***** SUPPLIED DATA

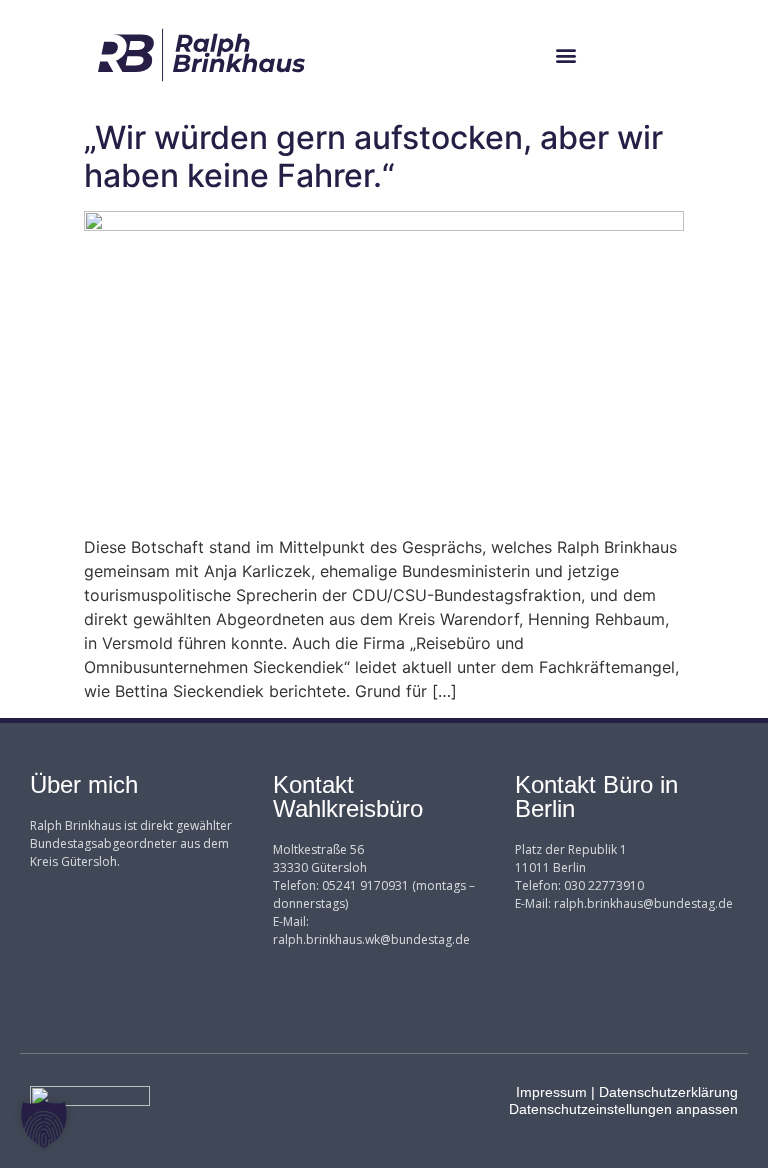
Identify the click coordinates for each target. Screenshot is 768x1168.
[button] (566, 55)
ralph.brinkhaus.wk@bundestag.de (371, 939)
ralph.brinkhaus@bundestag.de (643, 903)
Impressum (551, 1092)
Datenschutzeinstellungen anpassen (623, 1109)
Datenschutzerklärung (668, 1092)
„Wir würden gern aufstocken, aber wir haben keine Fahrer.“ (373, 156)
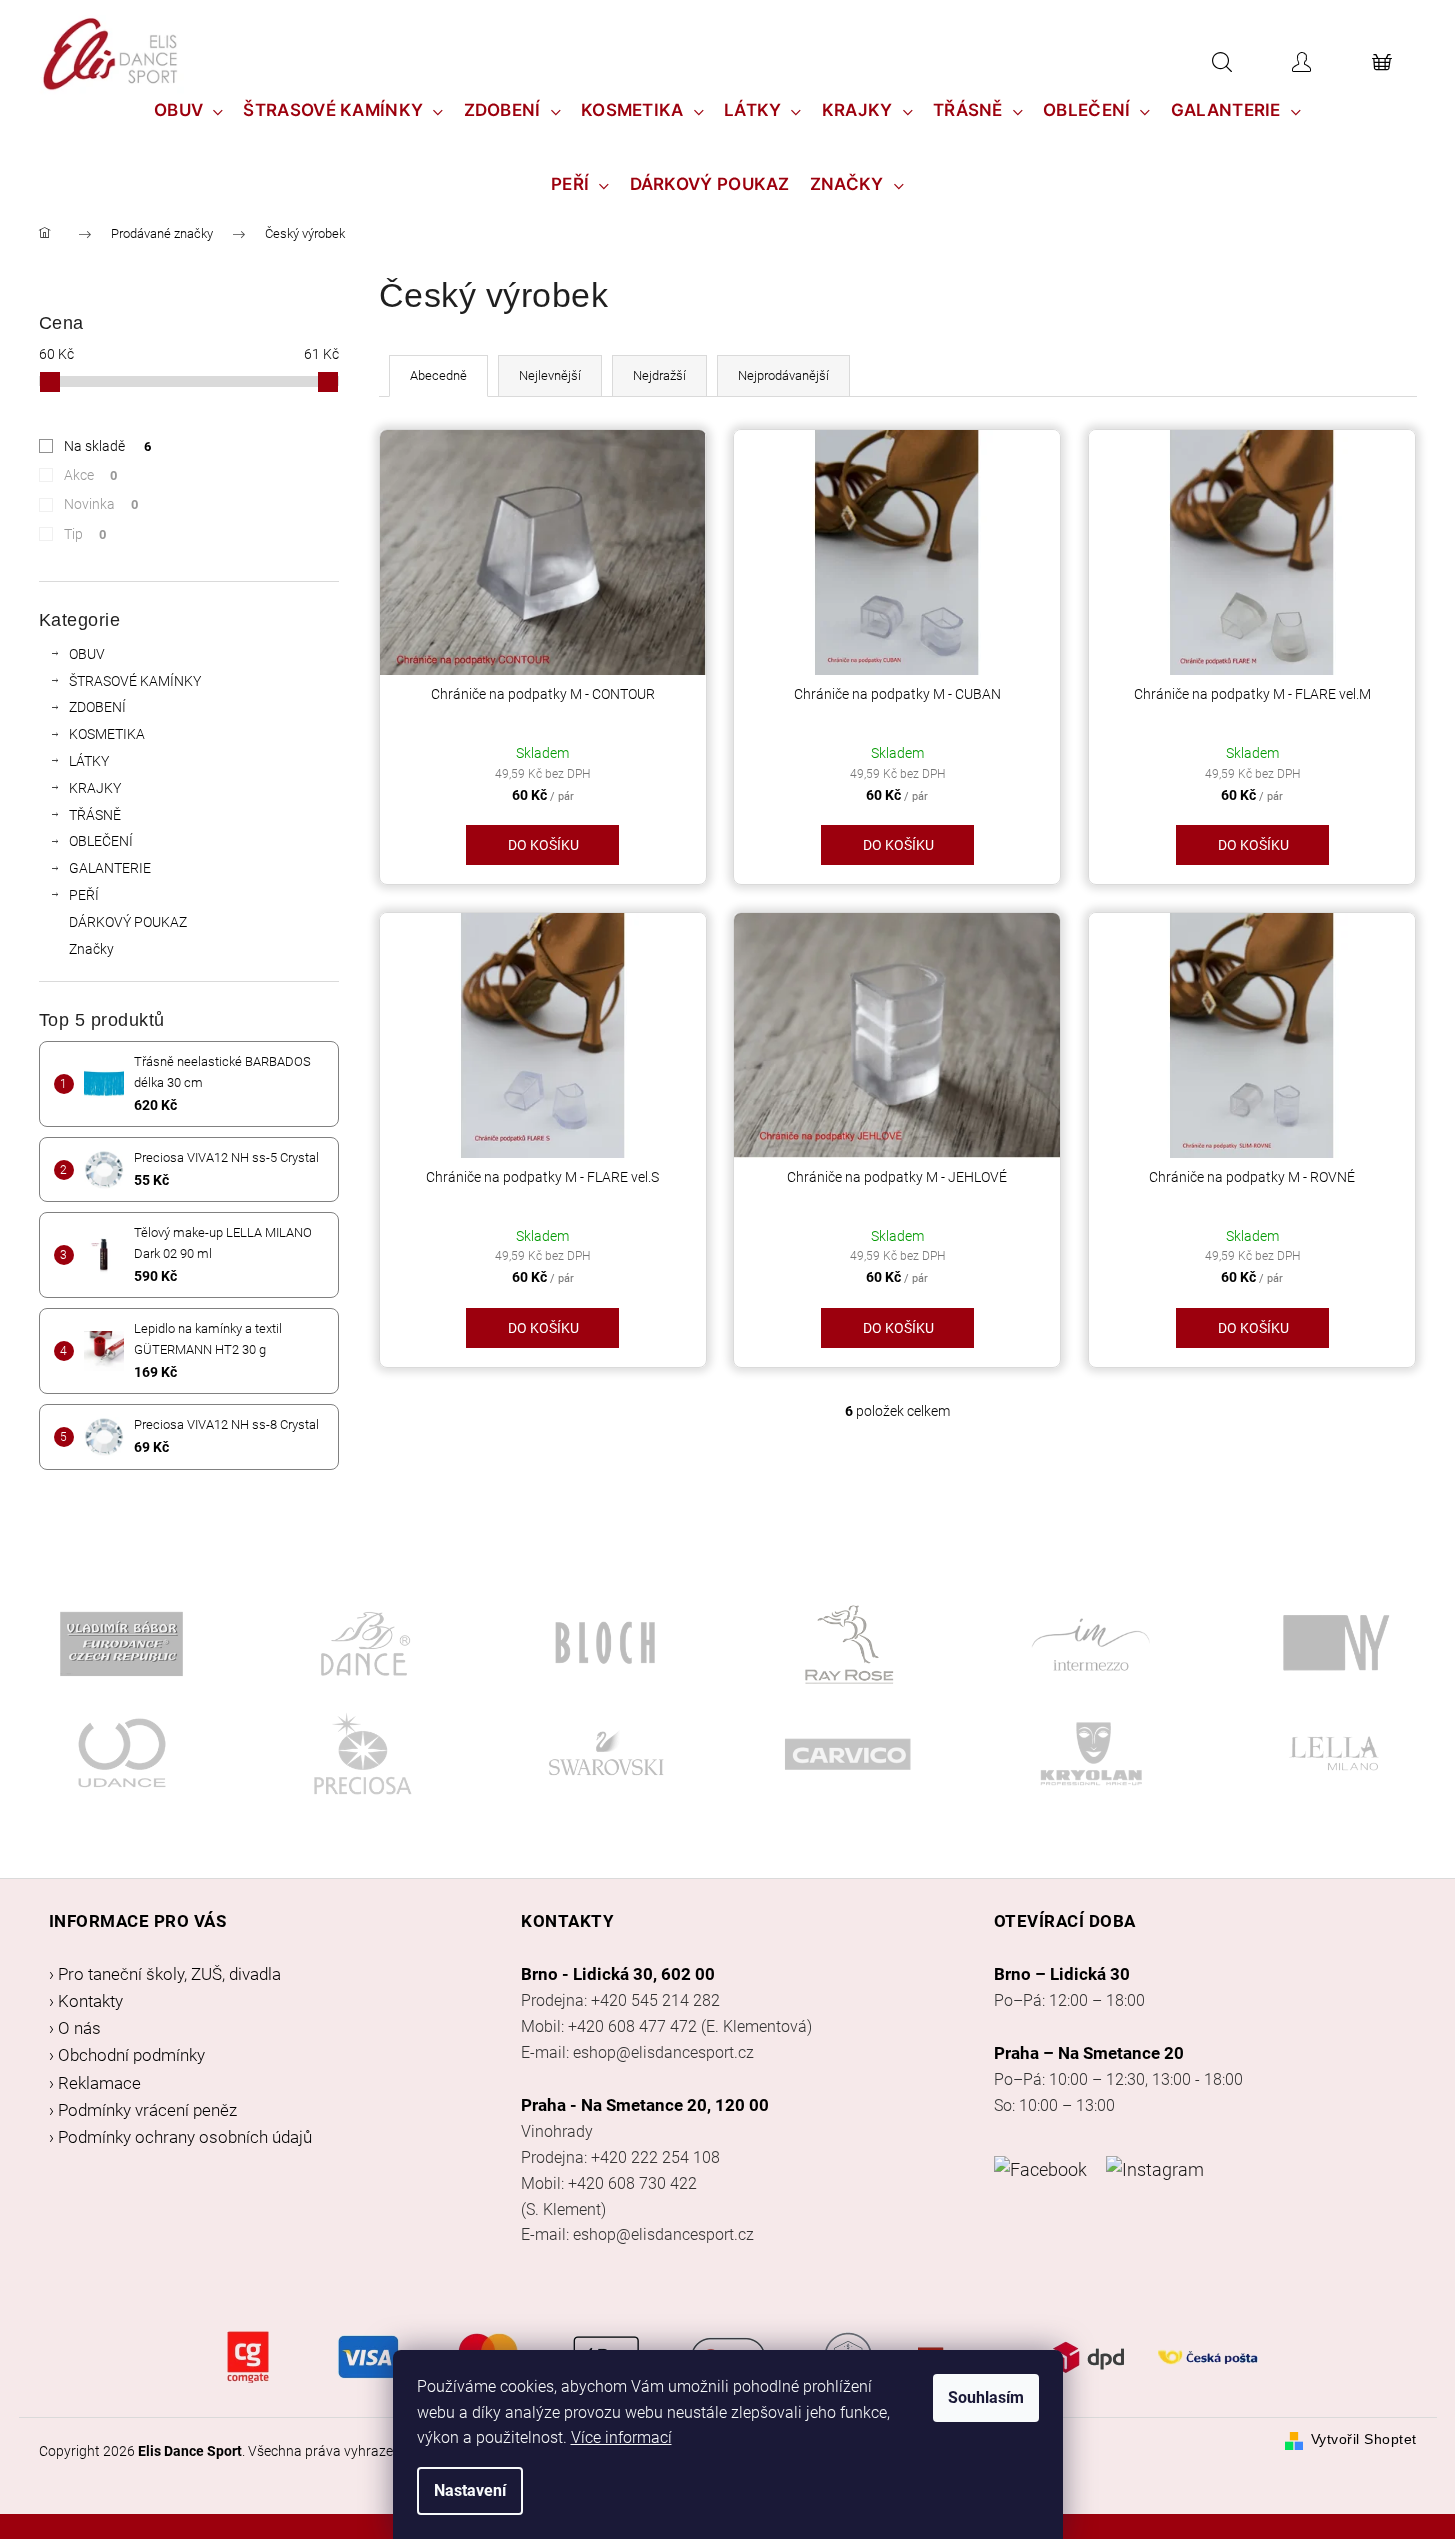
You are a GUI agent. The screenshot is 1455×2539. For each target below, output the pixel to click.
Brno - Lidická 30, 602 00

**********

AIM OF THE TASK. Output every line of text in the material above as a JSON list of strings, one string per line, with blank lines and the pictures left out.

ANSWER TO THE TASK.
[
  "Identify the click coordinates for each target. Screenshot is 768x1168.",
  "[button] (566, 55)",
  "ralph.brinkhaus.wk@bundestag.de (371, 939)",
  "ralph.brinkhaus@bundestag.de (643, 903)",
  "Impressum (551, 1092)",
  "Datenschutzeinstellungen anpassen (623, 1109)",
  "Datenschutzerklärung (668, 1092)",
  "„Wir würden gern aufstocken, aber wir haben keine Fahrer.“ (373, 156)",
  "You are a GUI agent. The screenshot is 1455×2539. For each target below, output the pixel to click.",
  "Brno - Lidická 30, 602 00"
]